SUPPLIED MATERIAL Start Marker

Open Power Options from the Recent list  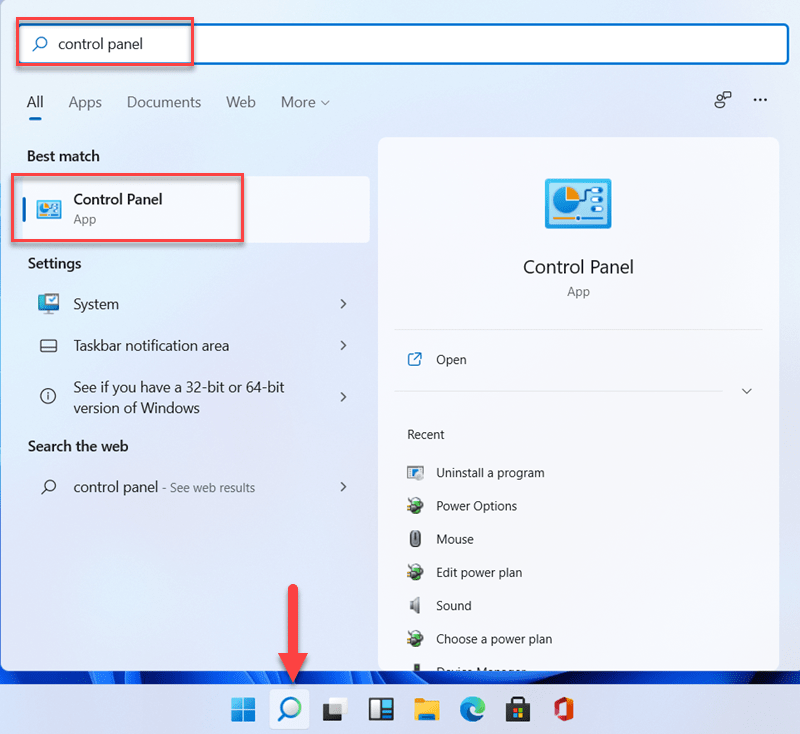click(x=477, y=506)
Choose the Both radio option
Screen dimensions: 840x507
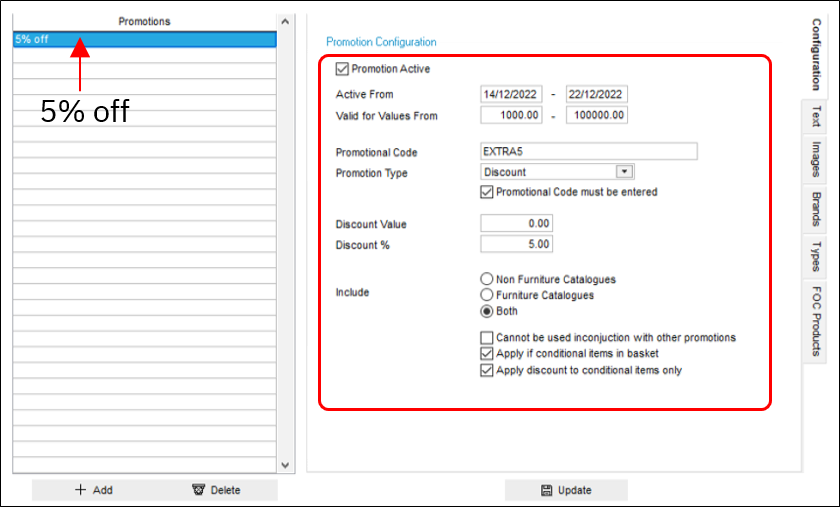click(487, 311)
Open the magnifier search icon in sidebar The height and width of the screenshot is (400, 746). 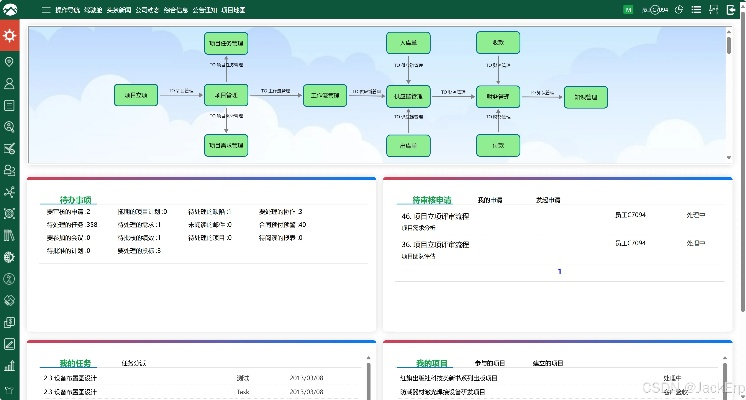pyautogui.click(x=9, y=127)
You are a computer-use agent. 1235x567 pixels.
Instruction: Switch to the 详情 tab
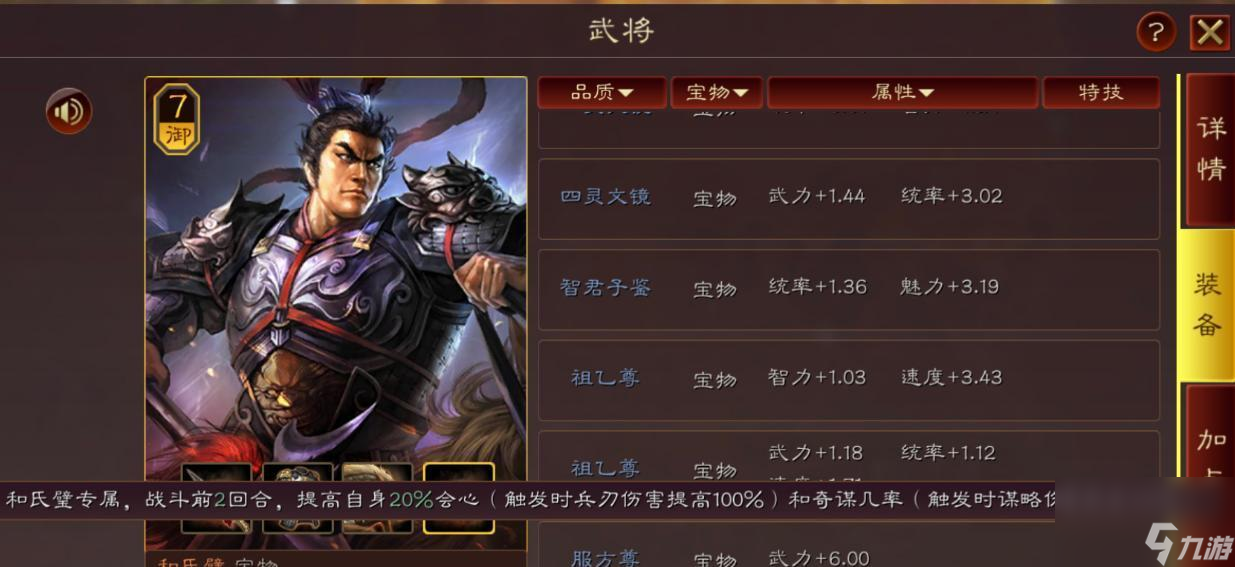point(1210,150)
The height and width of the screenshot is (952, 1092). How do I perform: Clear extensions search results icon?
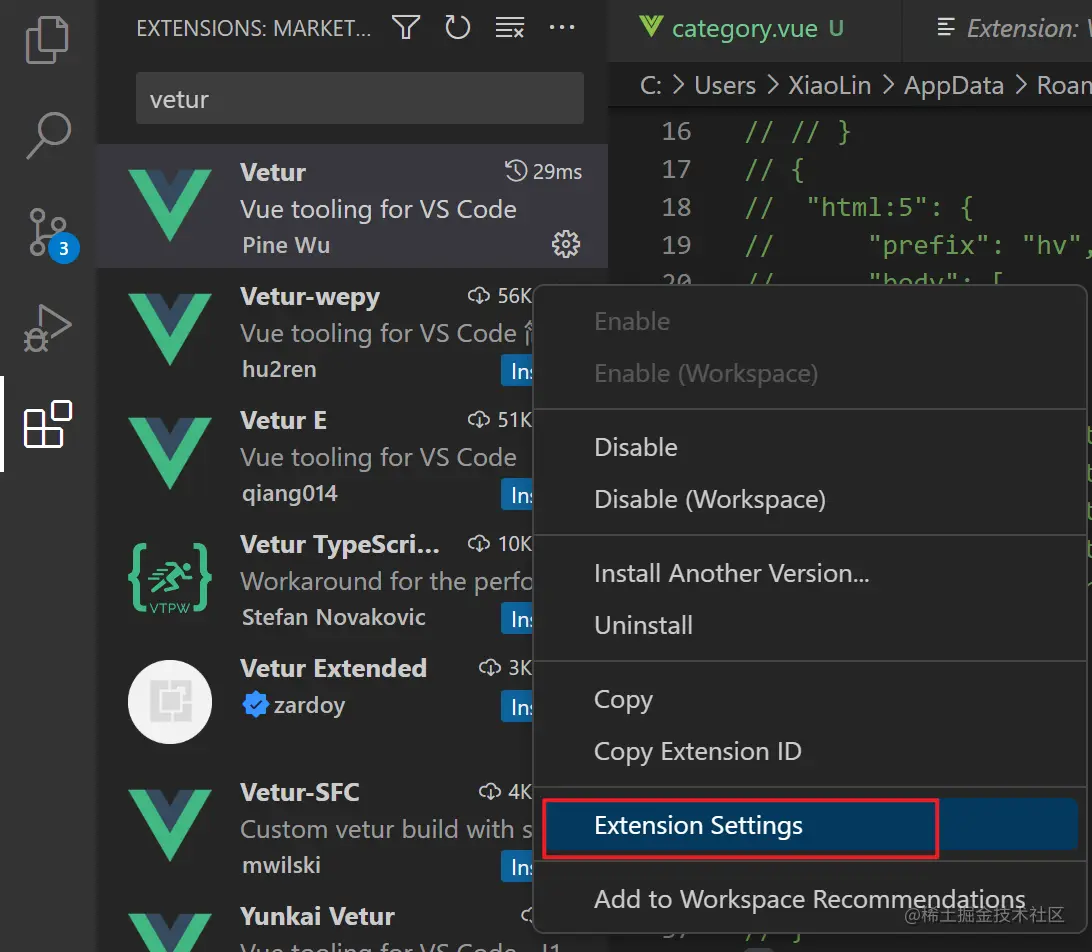coord(510,28)
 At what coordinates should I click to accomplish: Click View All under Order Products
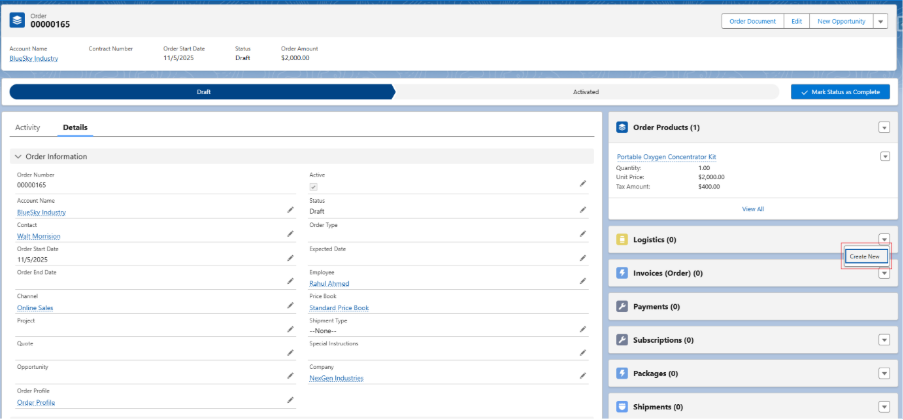coord(752,209)
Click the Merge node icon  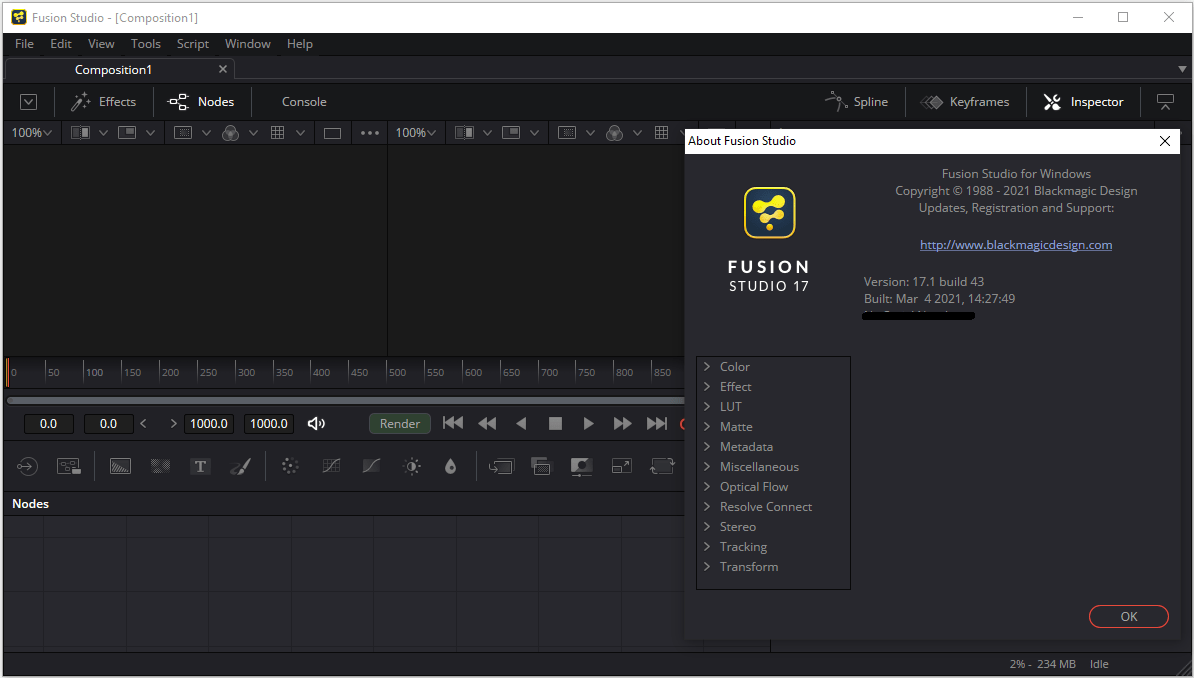(501, 466)
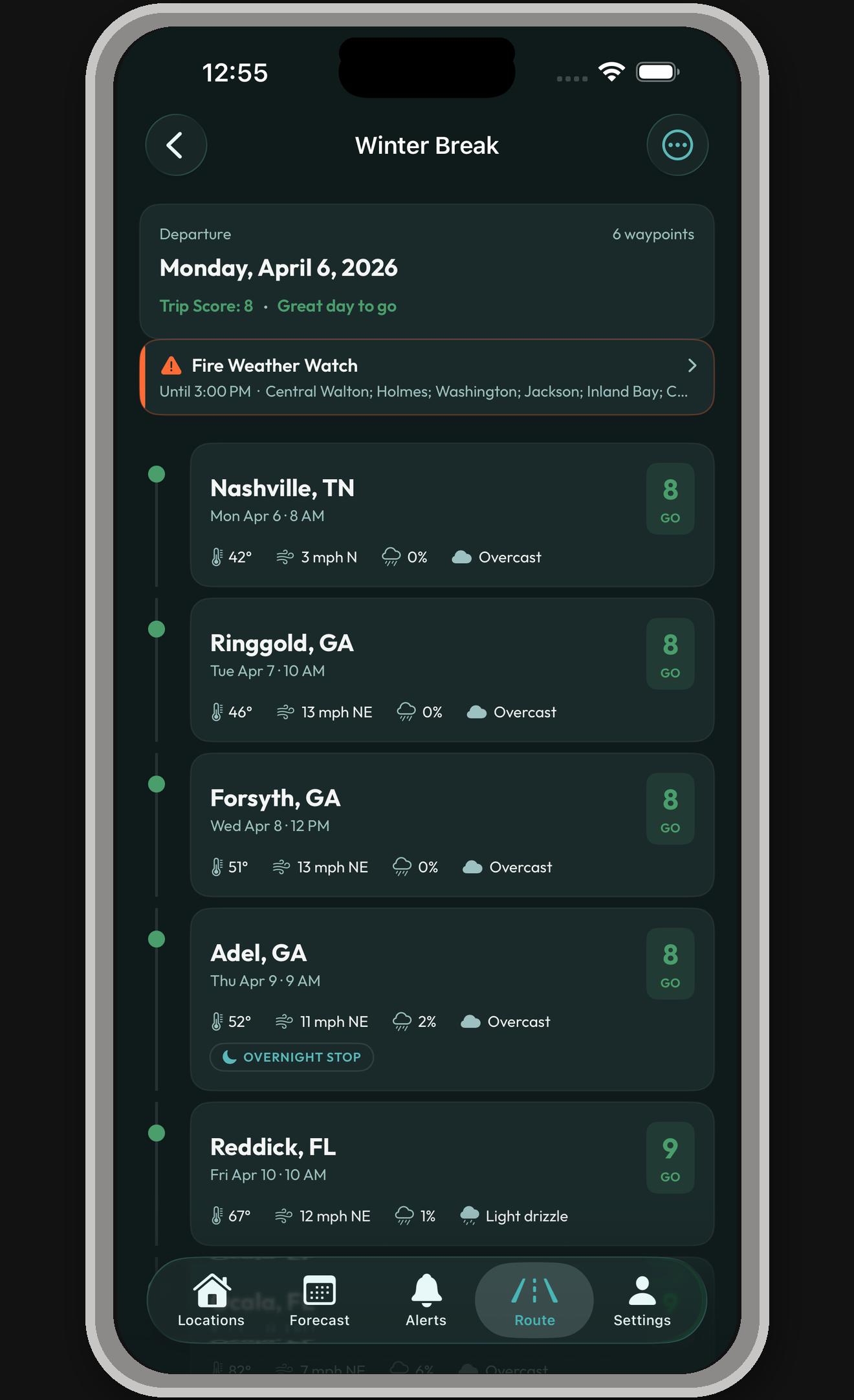Screen dimensions: 854x1400
Task: Tap the timeline dot beside Forsyth, GA
Action: pyautogui.click(x=157, y=783)
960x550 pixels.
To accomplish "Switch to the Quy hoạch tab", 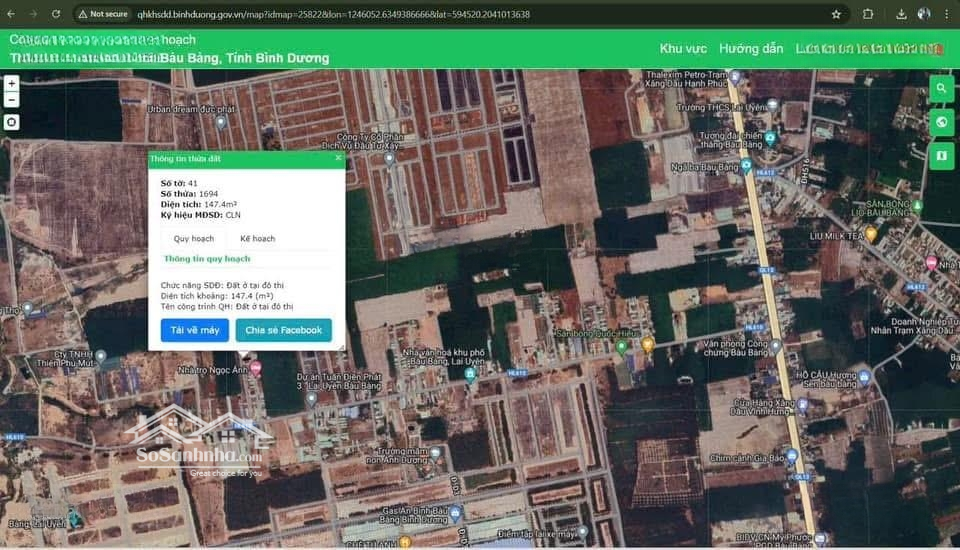I will tap(194, 239).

SUPPLIED MATERIAL End Marker

_EXERCISE DIRECTIONS:_ Give the number of lines in the records that hold the word "pixels", with no other words.

_WORKED SOLUTION:_ 2